• **EXTRACT PROVIDED**:
UF to use $23.5 million grant to build AI infrastructure to improve critical care

Dr. Yulia Levites Strekalova
Dr. Yulia Levites Strekalova

The University of Florida has been awarded $3.6 million of a $23.5 million multicenter grant for a four-year data-generation project that is unprecedented in its scope, aimed at building an infrastructure for artificial intelligence in critical care and advancing artificial intelligence in ways that improve patients’ ability to recover from life-threatening illnesses.

A team of eight principal investigators, including three from UF — Yulia Levites Strekalova, Ph.D., M.B.A., an assistant professor in the College of Public Health and Health Professions department of health services research, management and policy; Azra Bihorac, M.D., M.S., FCCM, FASN of the UF College of Medicine; and Parisa Rashidi, Ph.D. of the UF Wertheim College of Engineering — will lead the network of connected intensive care units.

• **INPUT DATA**:
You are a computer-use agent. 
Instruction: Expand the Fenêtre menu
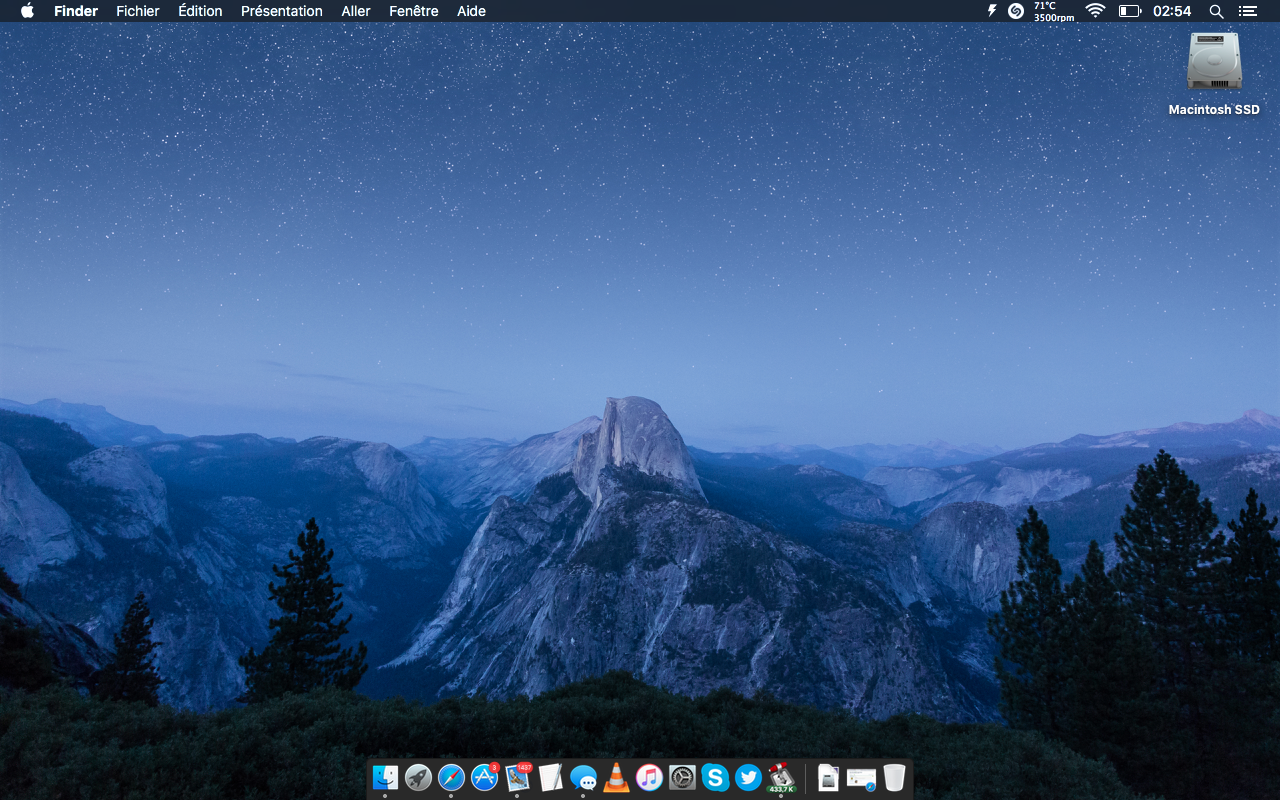[413, 11]
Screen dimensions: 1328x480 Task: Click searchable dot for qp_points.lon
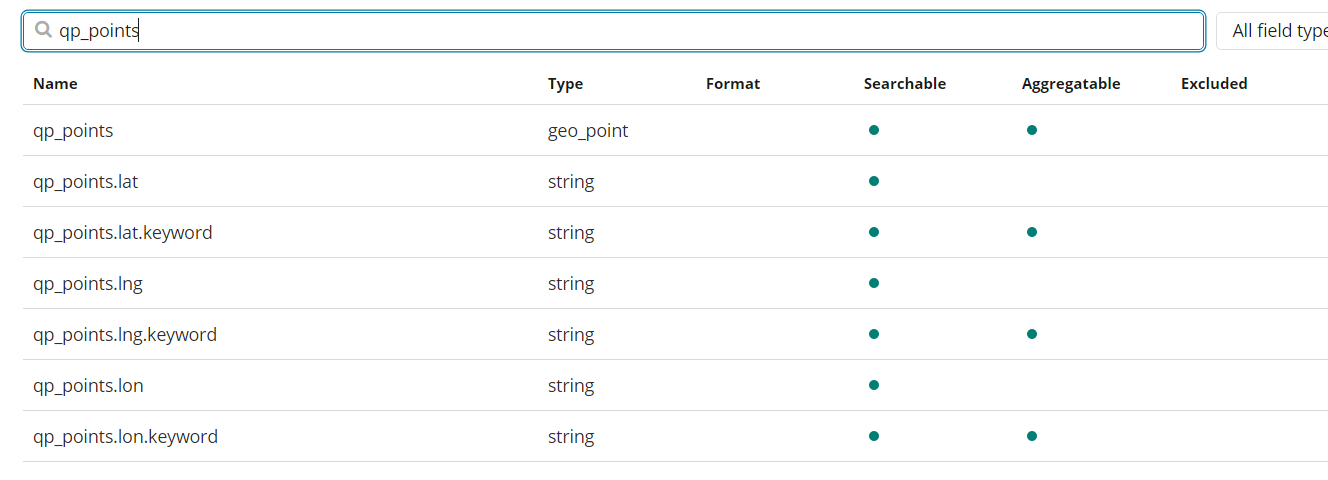click(x=874, y=385)
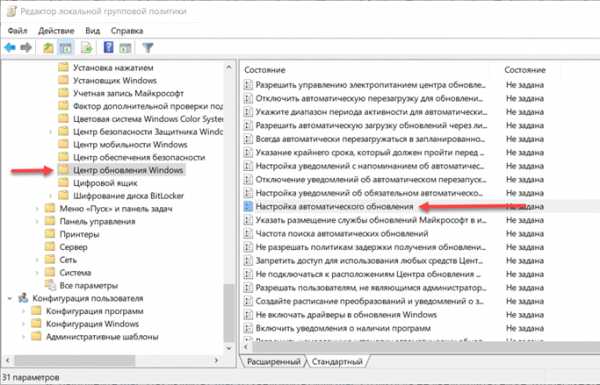Open Help via blue question icon

point(109,47)
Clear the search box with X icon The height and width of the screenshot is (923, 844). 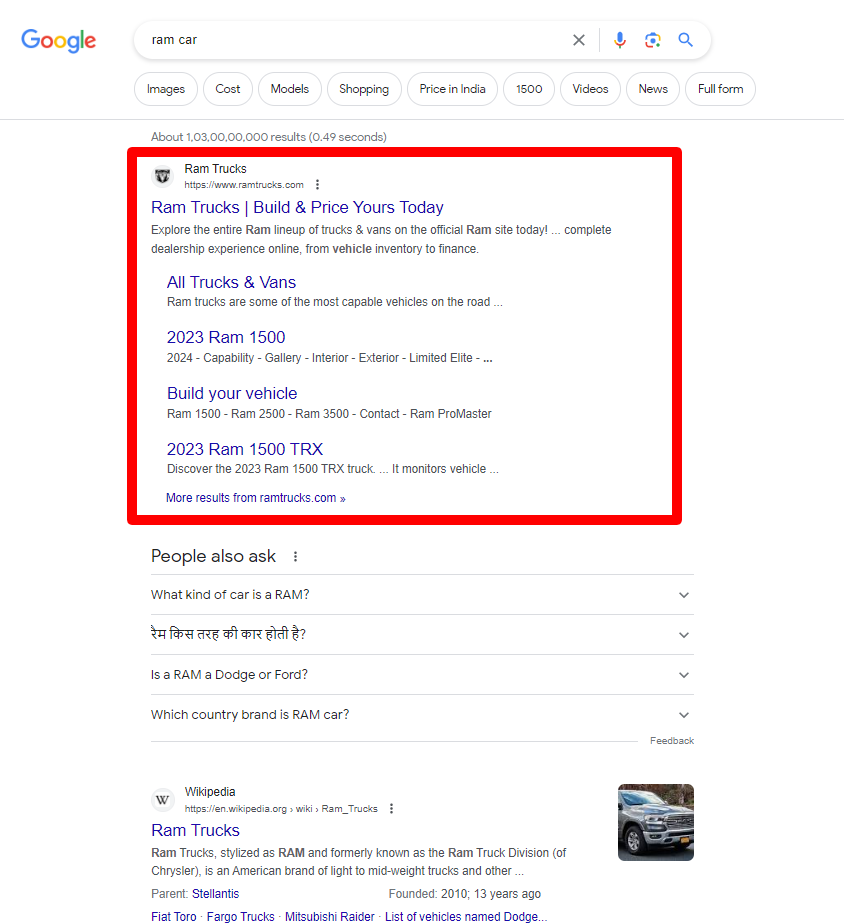[x=578, y=40]
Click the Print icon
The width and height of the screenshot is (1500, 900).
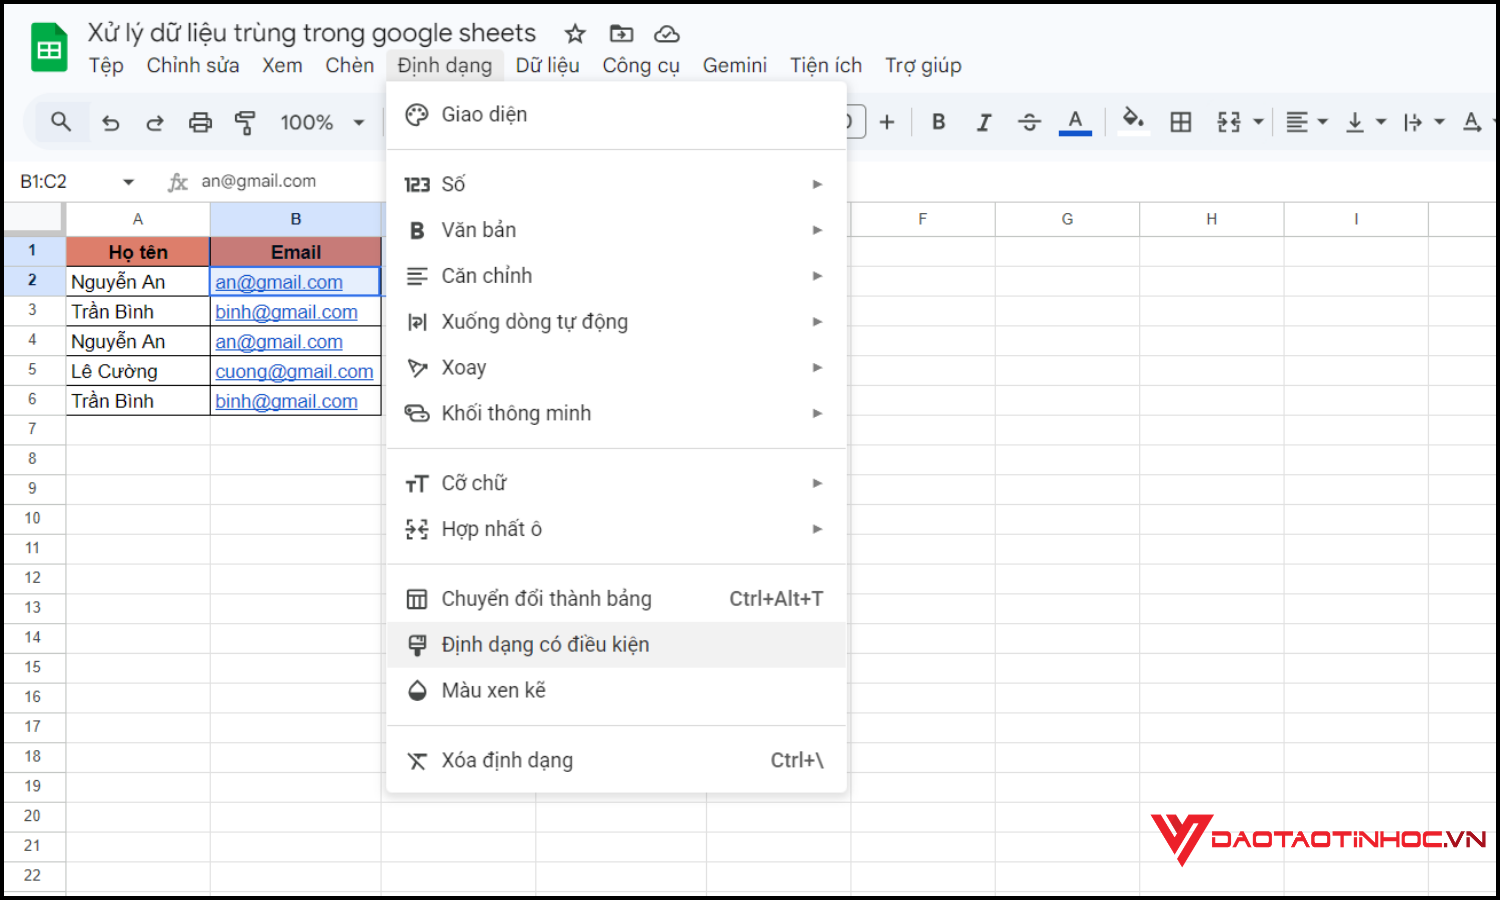(x=200, y=121)
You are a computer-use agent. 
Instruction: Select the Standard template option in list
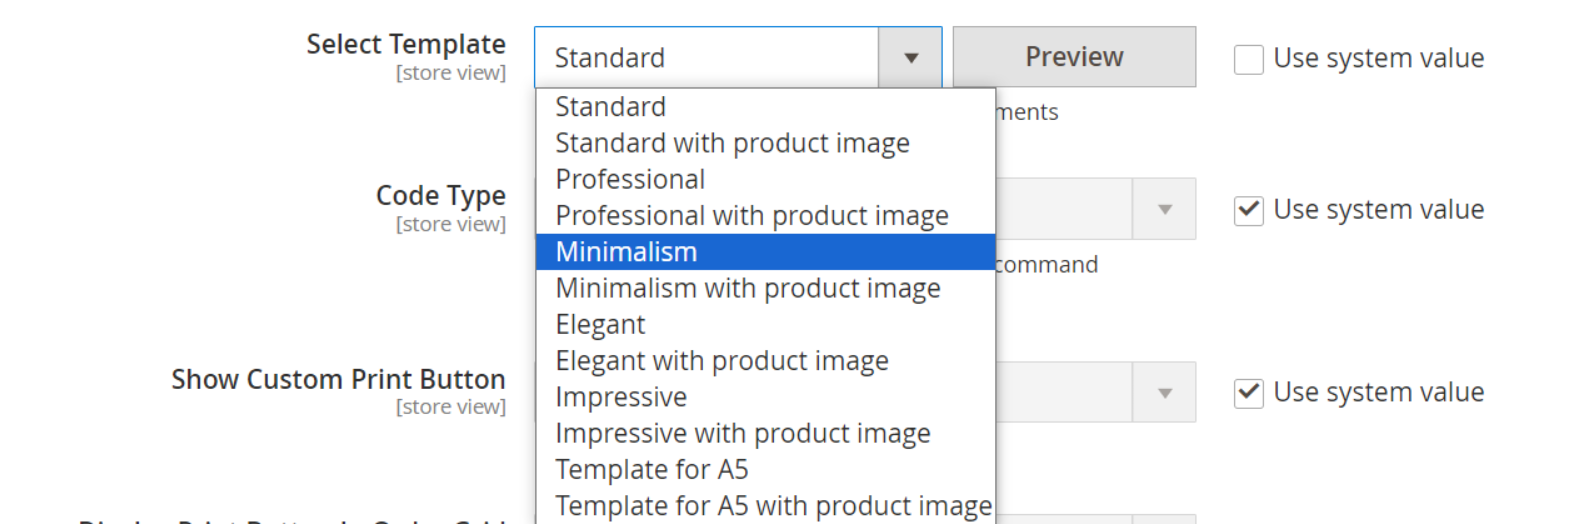(611, 107)
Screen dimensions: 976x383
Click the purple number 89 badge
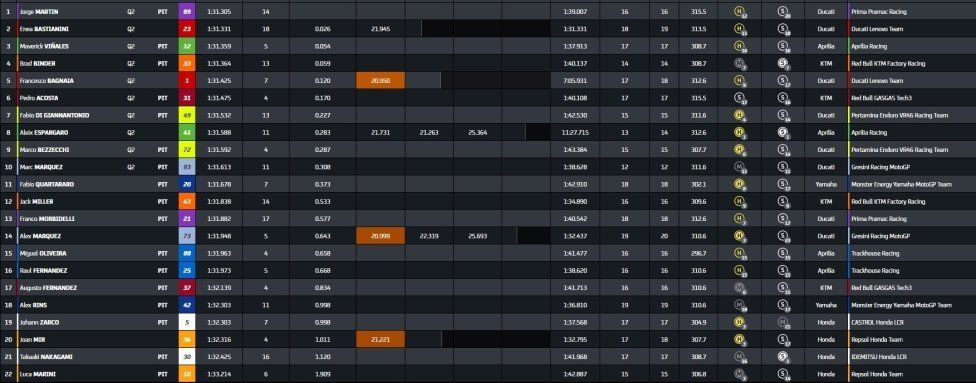[x=187, y=11]
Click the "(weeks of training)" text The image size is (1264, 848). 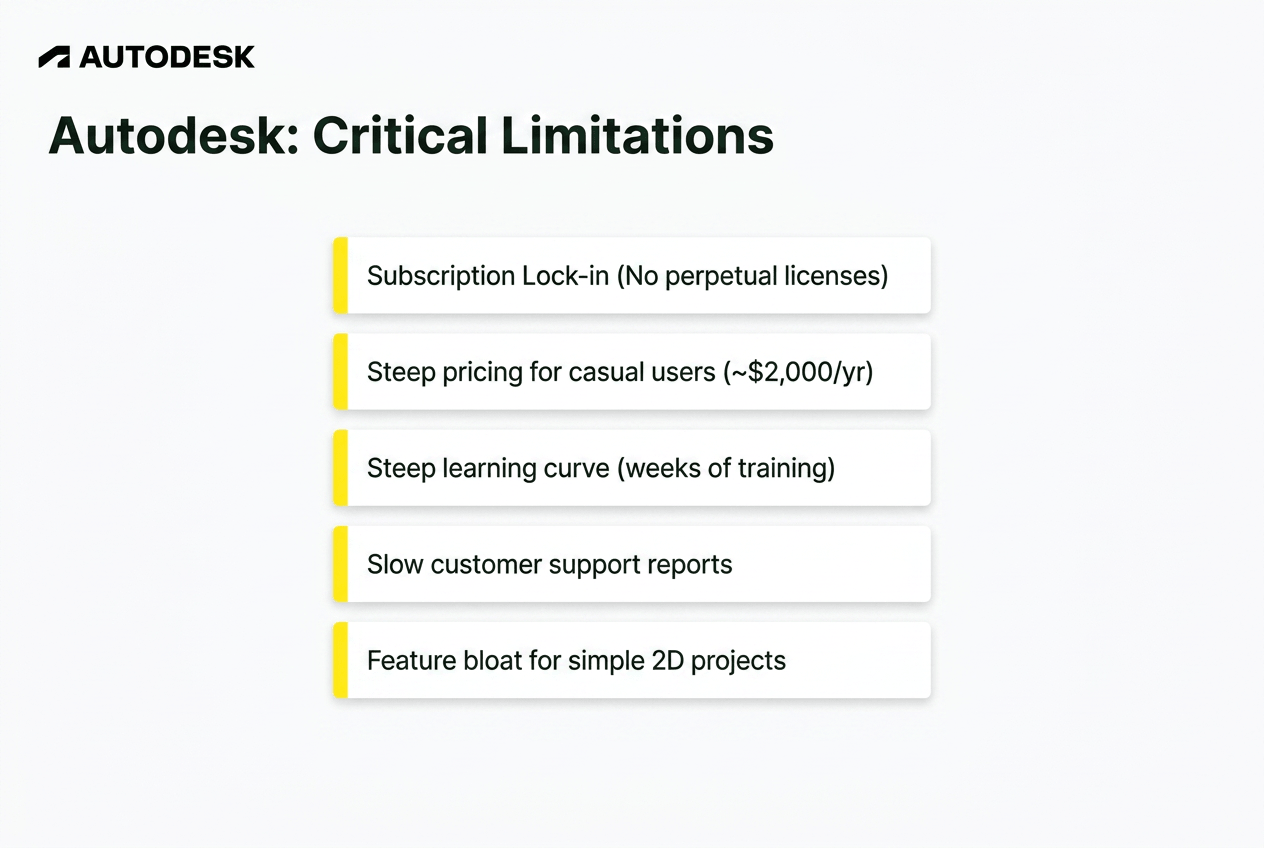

• **TASKS**:
(a) In the UF grant article, how much of the multicenter grant has the University of Florida been awarded?
(b) Name each principal investigator from UF listed in the UF grant article.
(c) From the UF grant article, retype the part that opens with the words containing "UF to use $23.5" and closes with "from life-threatening illnesses.".

• **SOLUTIONS IN ORDER**:
(a) $3.6 million

(b) Yulia Levites Strekalova, Azra Bihorac, Parisa Rashidi

(c)
UF to use $23.5 million grant to build AI infrastructure to improve critical care

Dr. Yulia Levites Strekalova
Dr. Yulia Levites Strekalova

The University of Florida has been awarded $3.6 million of a $23.5 million multicenter grant for a four-year data-generation project that is unprecedented in its scope, aimed at building an infrastructure for artificial intelligence in critical care and advancing artificial intelligence in ways that improve patients’ ability to recover from life-threatening illnesses.